In the third quarter of 2019, traffic at US McDonald's restaurants was down. During an October call discussing the earnings, one analyst wondered whether McDonald's lost sales because it sat out the great chicken sandwich war.
"I think it's fair to assume with everything going on in the quarter with chicken that we would go a little bit the opposite way on chicken. So I think that's a fair conclusion," answered Kevin Ozan, the company's chief financial officer.
For now, McDonald's is keeping its plans close to the vest. The company declined to tell CNN Business when it expects to launch its next chicken sandwich, but noted, "We are inspired by the customer demand for premium chicken sandwiches, and are working closely with our franchisees to deliver what our customers want. Stay tuned."
A source close to the conversation between the owners and McDonald's leadership said a premium chicken sandwich may start rolling out as soon as this year.
But while McDonald's tinkers and focuses on other areas of the business, its franchise owners have been getting impatient.
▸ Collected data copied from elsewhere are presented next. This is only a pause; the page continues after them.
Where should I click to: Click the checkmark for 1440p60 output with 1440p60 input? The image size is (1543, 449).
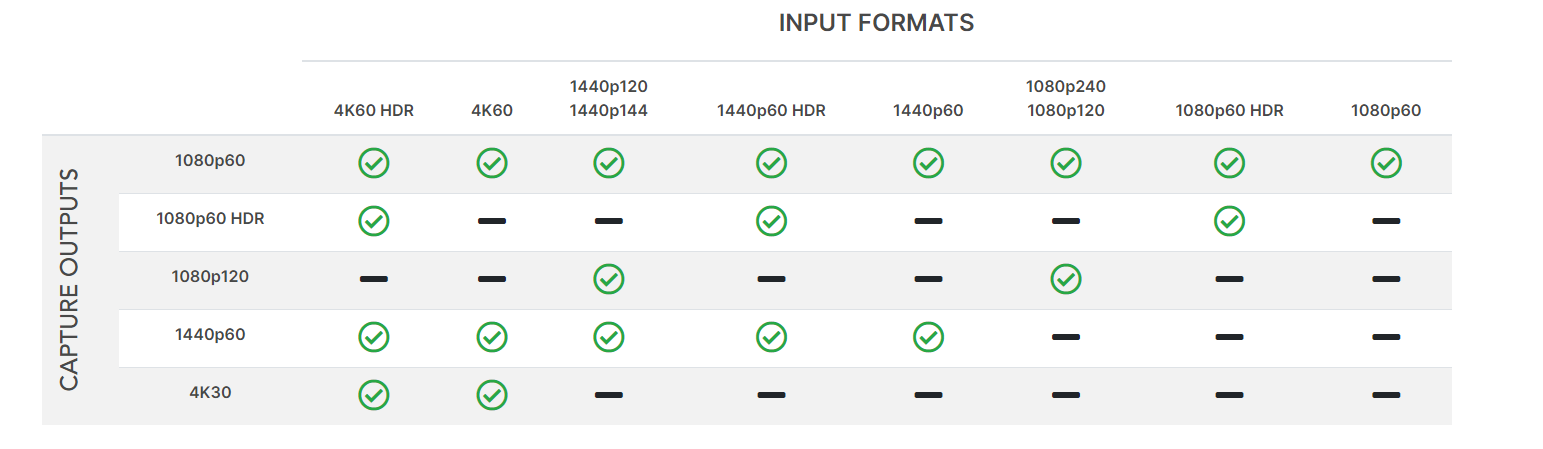click(928, 337)
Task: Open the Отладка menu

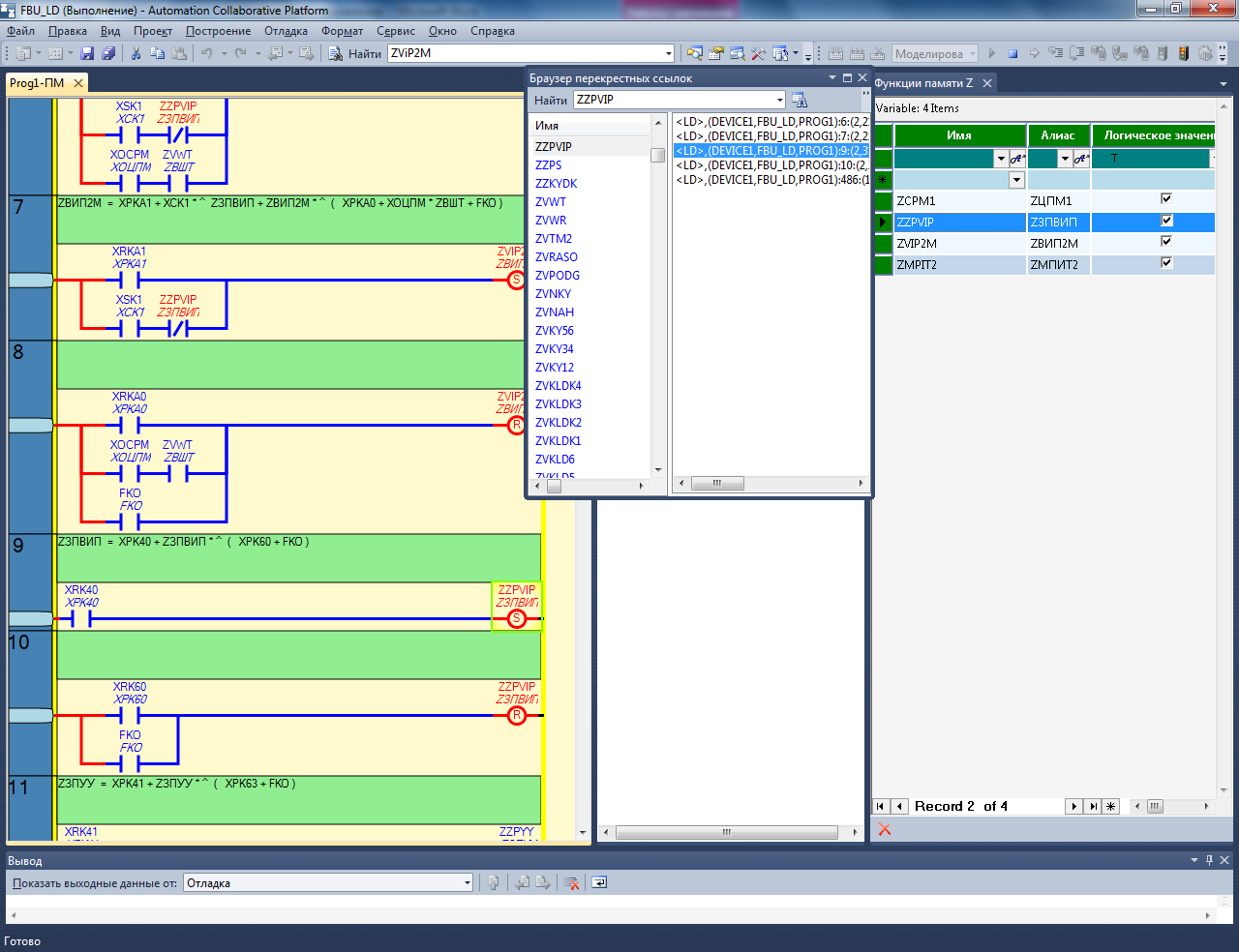Action: [286, 31]
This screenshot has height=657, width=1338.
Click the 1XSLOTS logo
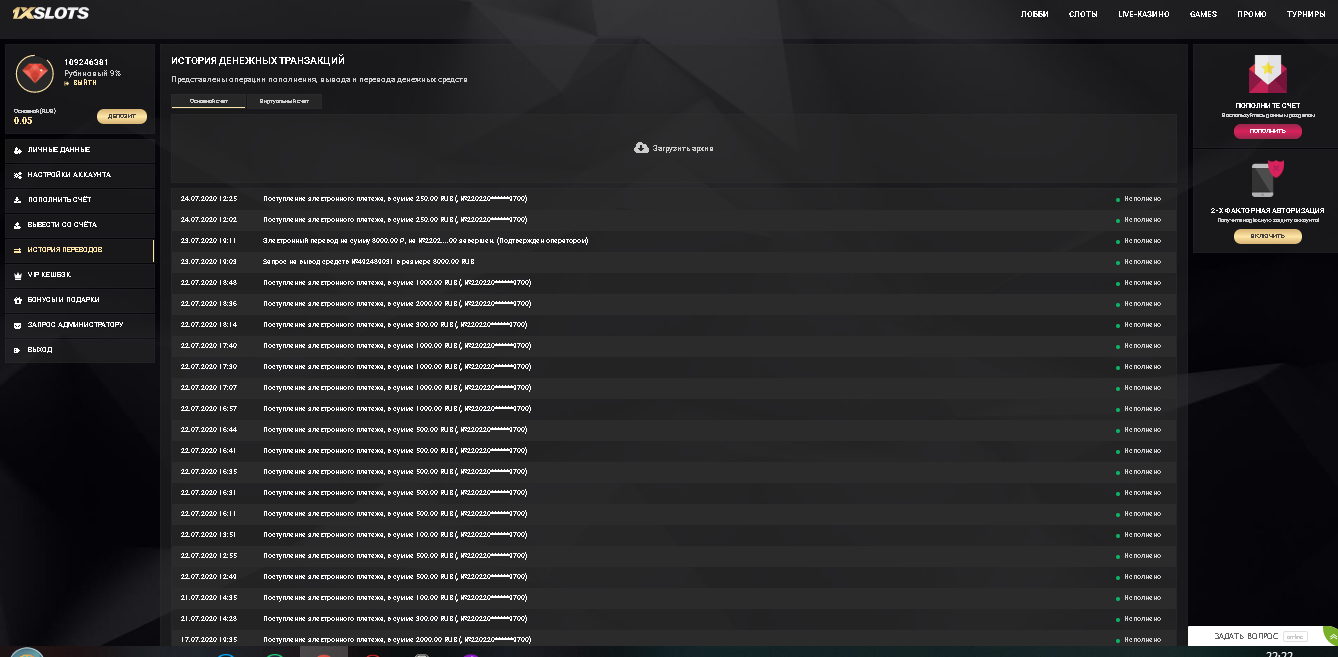(x=50, y=14)
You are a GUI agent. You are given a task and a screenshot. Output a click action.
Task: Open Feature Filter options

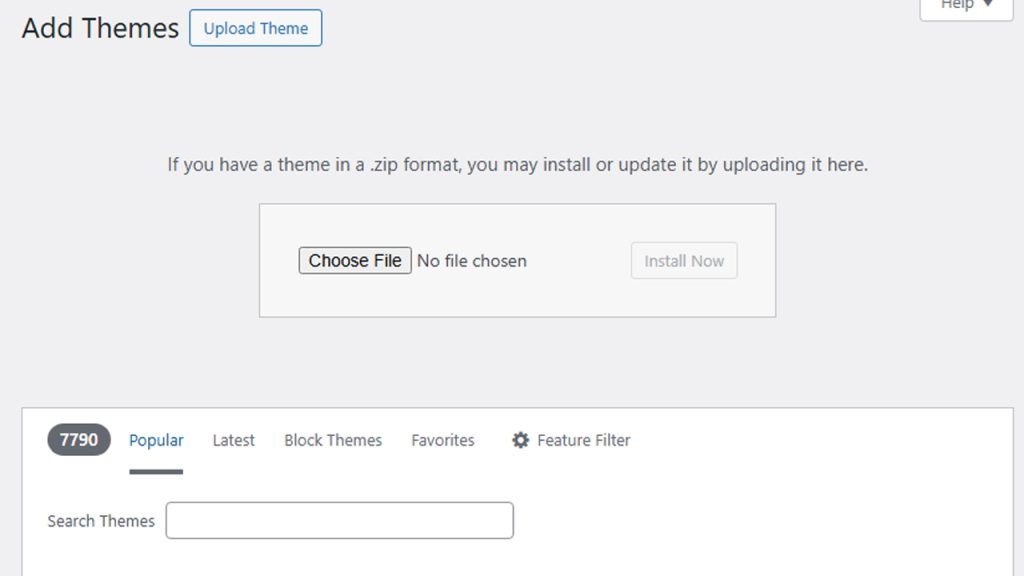coord(570,440)
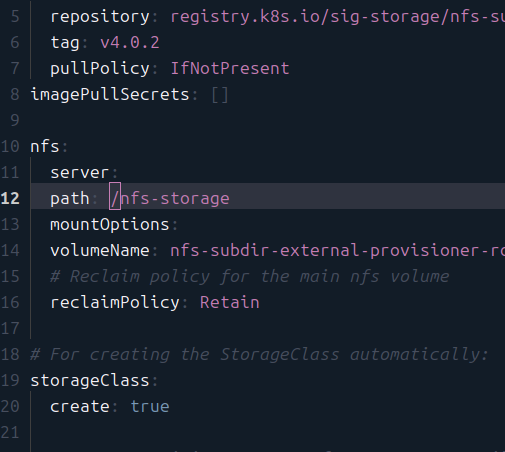Click the 'path' key on line 12
Screen dimensions: 505x452
point(70,199)
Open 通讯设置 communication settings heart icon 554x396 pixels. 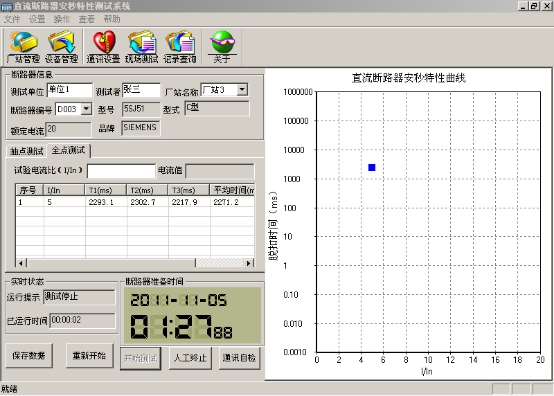pyautogui.click(x=104, y=47)
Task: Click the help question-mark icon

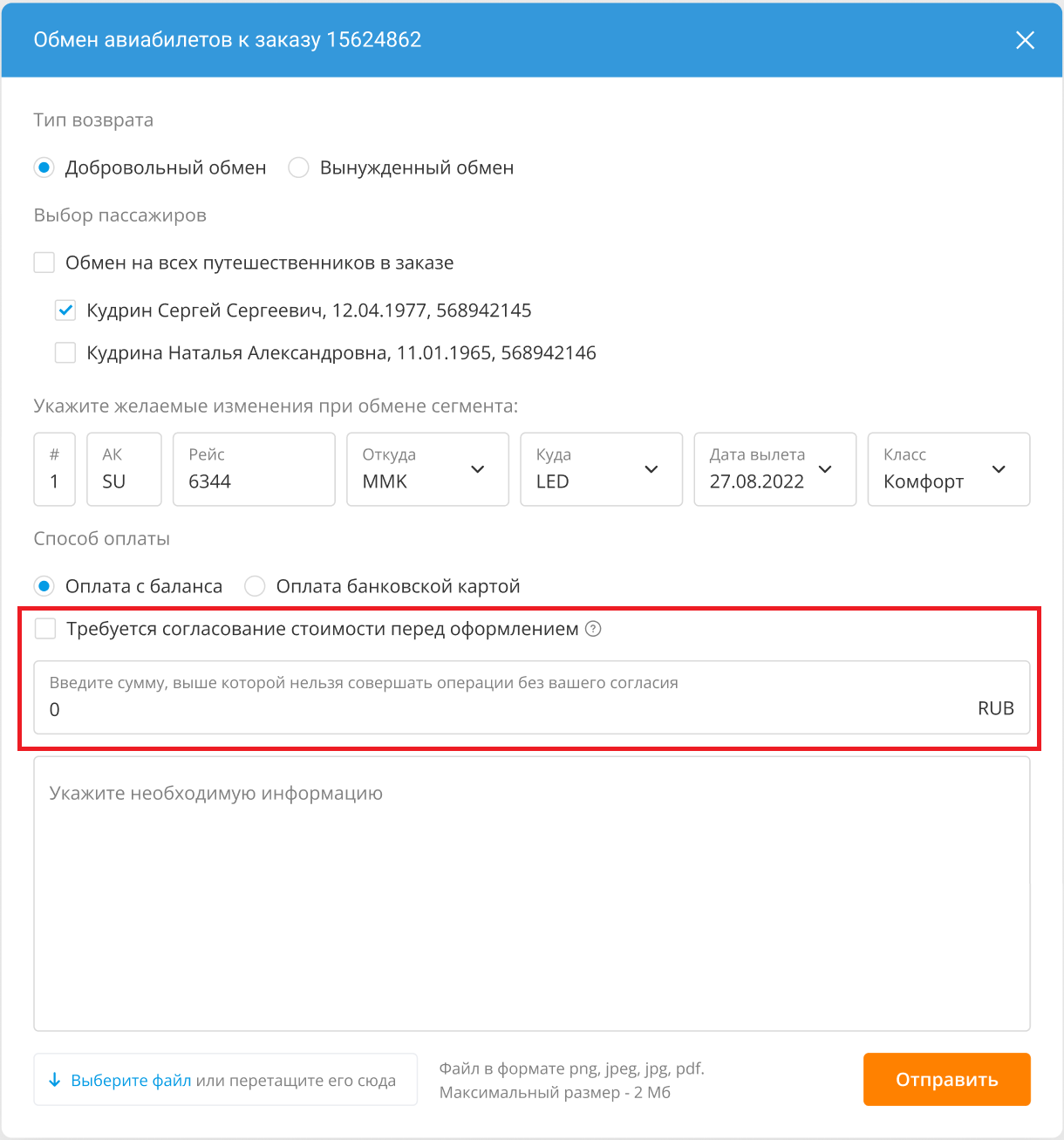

In late August, after Popeyes' massively successful launch, Blake Casper, NOA's director, sent out another somber note.
"It was a busy week, especially if you work at Popeyes," he wrote. "Popeyes came out with a chicken sandwich that rivals Chick-fil-A. It's the first time Chick-fil-A has blinked, or more accurately, was forced to blink. But make no mistake, they blinked. Wendy's got into the action and unfortunately, we're still not in the game."
But, Casper continued, it's not over yet.
"That is going to change. We are working on a chicken sandwich that will compete. We will be in the game. People will tire of the service at Popeyes and they want an alternative to Chick-fil-A," he said.
"They want a chicken sandwich at McDonald's. We are going to give it to them."